The Secretary-General listed the SAF for killing and maiming and attacks against schools and hospitals and the RSF for recruitment and use, killing and maiming, rape and other forms of sexual violence and attacks against schools and hospitals. Armed groups were also listed for additional violations in Burkina Faso, DRC and Mali. The Secretary-General also kept Russian armed forces on the list given the gravity and number of violations perpetrated in Ukraine and lack of commitments last year. Overall, the report lists 75 parties as perpetrators of grave violations, including 10 state actors and 65 armed groups.

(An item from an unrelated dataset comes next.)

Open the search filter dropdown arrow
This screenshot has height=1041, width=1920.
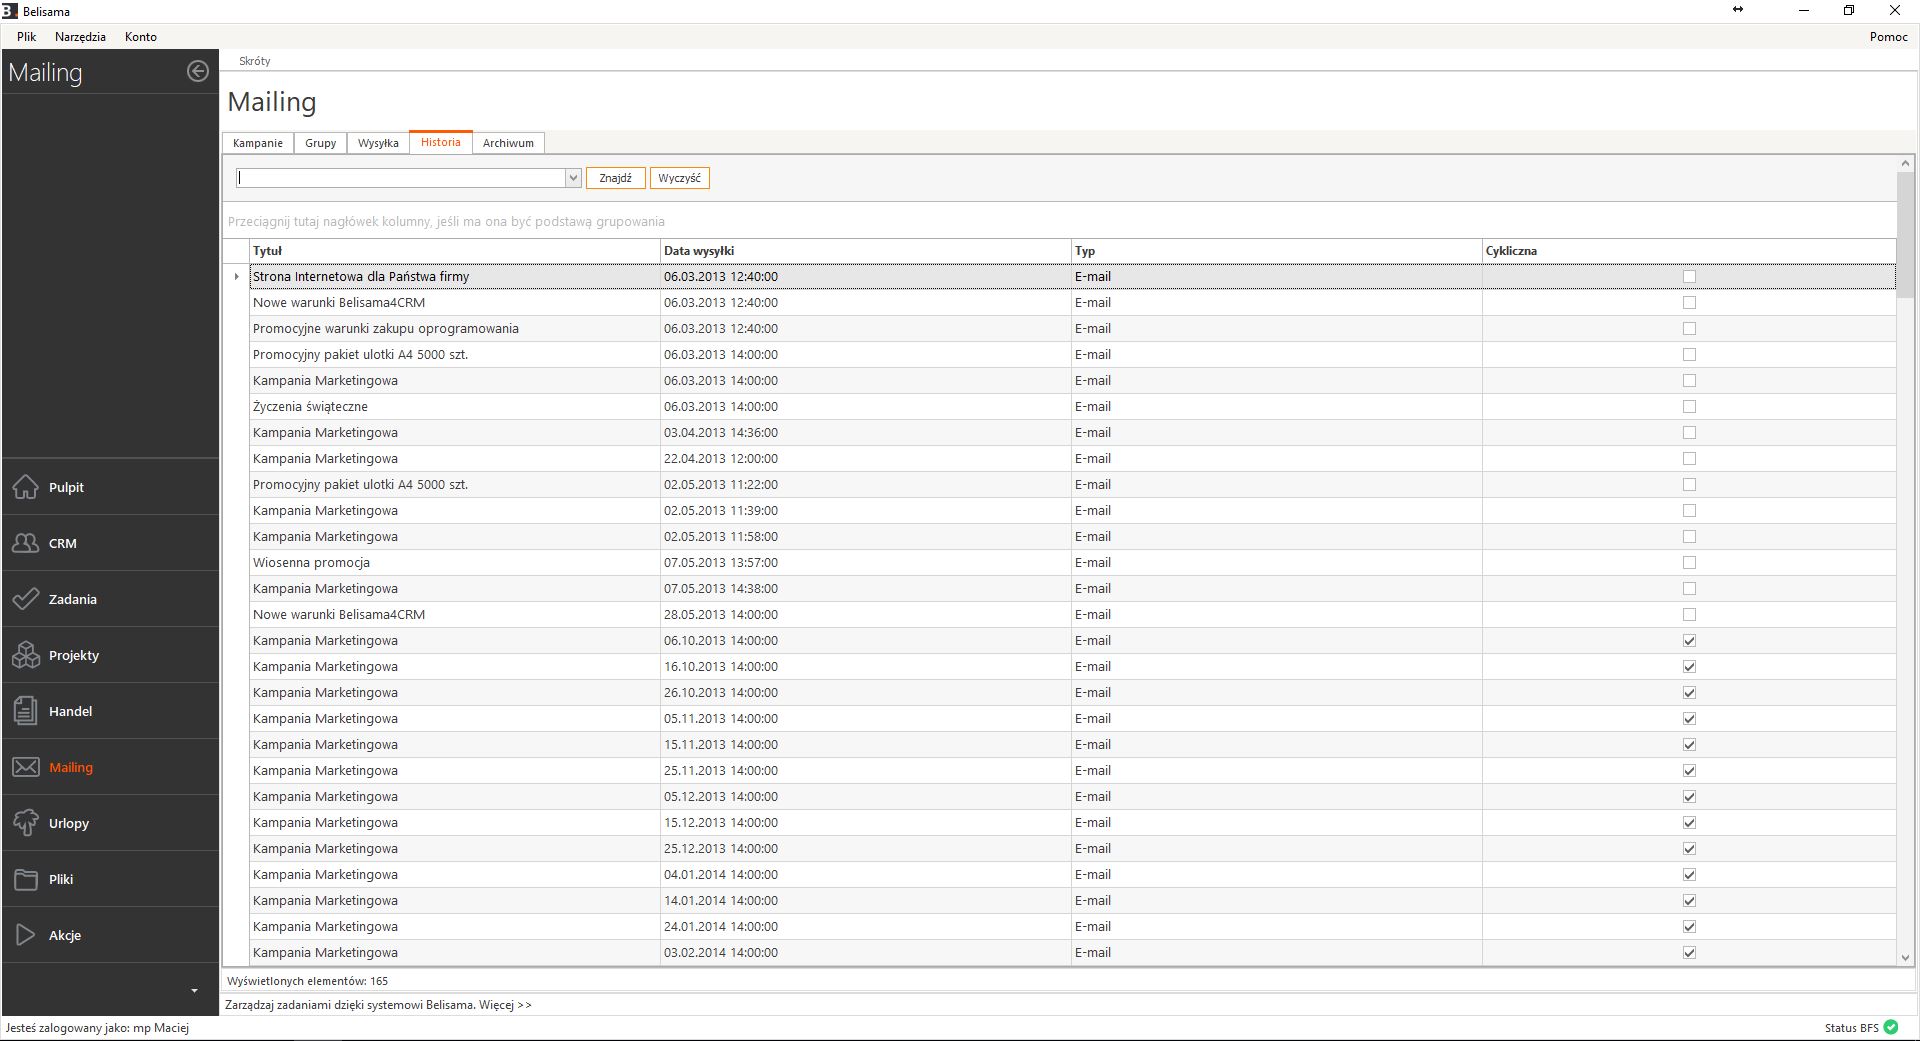[573, 178]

States must uphold commitments to protect children

In order to better protect children in armed conflict, all states should implement the Optional Protocol to the Convention on the Rights of the Children, the Paris Principles and the Vancouver Principles, abide by the Safe Schools Declaration and endorse and implement the EWIPA Political Declaration. Donors should increase the necessary resources to fund the protection of children in conflict at the scale and speed required, in line with the growing need. All states should uphold their obligations under IHL, as well as use their leverage to ensure that all parties to a conflict, and those supporting them, respect international norms and standards. Member states, UN offices and agencies and civil society should work together towards the consistent, meaningful, inclusive and safe participation of children in decision-making processes. All perpetrators of grave violations against children must be held accountable.